Power density dissipated by field-aligned currents in the topside ionosphere

The response of the magnetosphere-ionosphere (MI) system to the forcing by plasma of solar origin gives rise to several phenomena relevant to Space Weather. In particular, part of the energy injected into the ionosphere by means of field-aligned currents (FACs) connecting the magnetosphere with the high-latitude ionosphere is converted into mechanical energy and dissipated via Joule heating. Under reasonable assumptions, in the direction parallel to the geomagnetic field the only relevant contribution to dissipation is from the Ohmic term. Dissipated power density may significantly affect the physical parameters characterizing the upper ionosphere, such as electron temperature and density, and alter its chemical composition. This can result, for example, in the increased atmospheric drag and affect the satellite orbits. For this reason, understanding the dissipation of FACs in the topside ionosphere is important to shed light on the physical processes involved in MI coupling. Power density dissipated by FACs in crossing the topside ionosphere can be estimated by using Swarm data.
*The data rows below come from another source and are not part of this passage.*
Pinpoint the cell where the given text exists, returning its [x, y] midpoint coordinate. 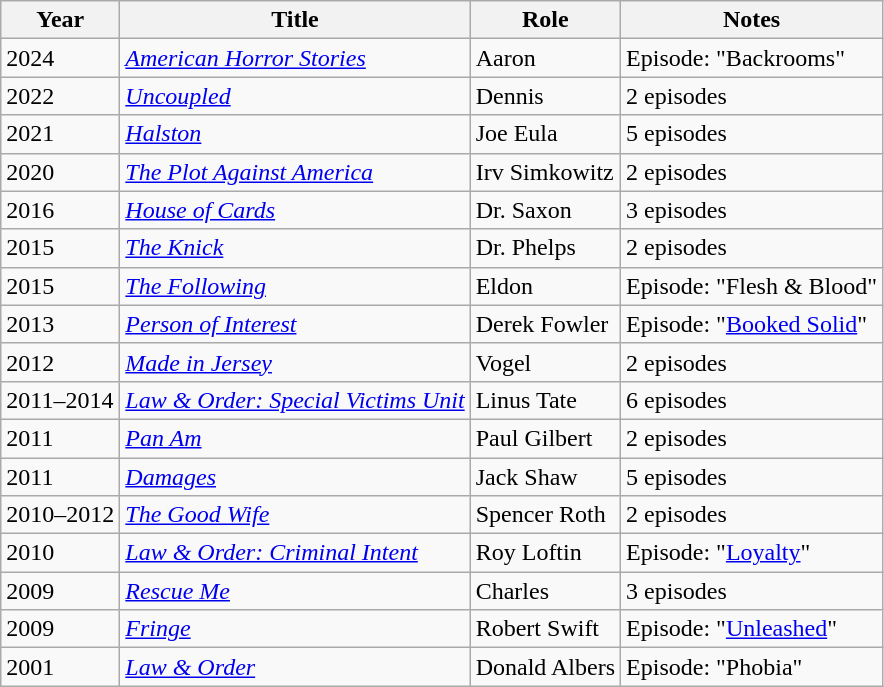
Law & Order: Special Victims Unit [295, 400]
Pan Am [295, 438]
Person of Interest [295, 324]
Title [295, 20]
American Horror Stories [295, 58]
The Plot Against America [295, 172]
Fringe [295, 629]
Dr. Saxon [545, 210]
Dennis [545, 96]
Paul Gilbert [545, 438]
2010–2012 [60, 515]
Dr. Phelps [545, 248]
Law & Order: Criminal Intent [295, 553]
Episode: "Booked Solid" [752, 324]
6 episodes [752, 400]
Episode: "Unleashed" [752, 629]
Episode: "Loyalty" [752, 553]
Eldon [545, 286]
2021 [60, 134]
2011–2014 [60, 400]
Donald Albers [545, 667]
2024 [60, 58]
Roy Loftin [545, 553]
Irv Simkowitz [545, 172]
Linus Tate [545, 400]
Law & Order [295, 667]
2010 [60, 553]
The Knick [295, 248]
Damages [295, 477]
Halston [295, 134]
The Following [295, 286]
Notes [752, 20]
Year [60, 20]
2016 [60, 210]
Spencer Roth [545, 515]
Episode: "Backrooms" [752, 58]
2012 [60, 362]
Episode: "Flesh & Blood" [752, 286]
Episode: "Phobia" [752, 667]
2001 [60, 667]
2020 [60, 172]
The Good Wife [295, 515]
Charles [545, 591]
Role [545, 20]
House of Cards [295, 210]
Made in Jersey [295, 362]
Jack Shaw [545, 477]
Aaron [545, 58]
2013 [60, 324]
Uncoupled [295, 96]
Derek Fowler [545, 324]
Rescue Me [295, 591]
Joe Eula [545, 134]
Vogel [545, 362]
2022 [60, 96]
Robert Swift [545, 629]
Pinpoint the cell where the given text exists, returning its [X, Y] midpoint coordinate. 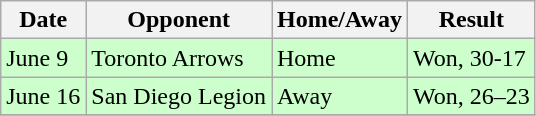
Away [340, 96]
Home [340, 58]
Date [44, 20]
Won, 30-17 [471, 58]
Won, 26–23 [471, 96]
June 9 [44, 58]
Opponent [179, 20]
Toronto Arrows [179, 58]
Home/Away [340, 20]
San Diego Legion [179, 96]
June 16 [44, 96]
Result [471, 20]
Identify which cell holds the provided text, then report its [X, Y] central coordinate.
Here, for the first time, we show statistical maps of power density features dissipated by FACs by using six-year time series of electron density and temperature data acquired by the Langmuir Probes onboard the Swarm A satellite (flying at an altitude of about 460 km) at 1 s cadence, together with the field-aligned current density product provided by the ESA’s Swarm Team at the same cadence. Maps of the same quantity under different levels of geomagnetic activity are also shown and discussed in light of the previous literature.

This work is partially supported by the Italian National Program for Antarctic Research under contract N. PNRA18 00289-SPIRiT and by the Italian MIUR-PRIN grant 2017APKP7T on "Circumterrestrial Environment: Impact of Sun-Earth Interaction".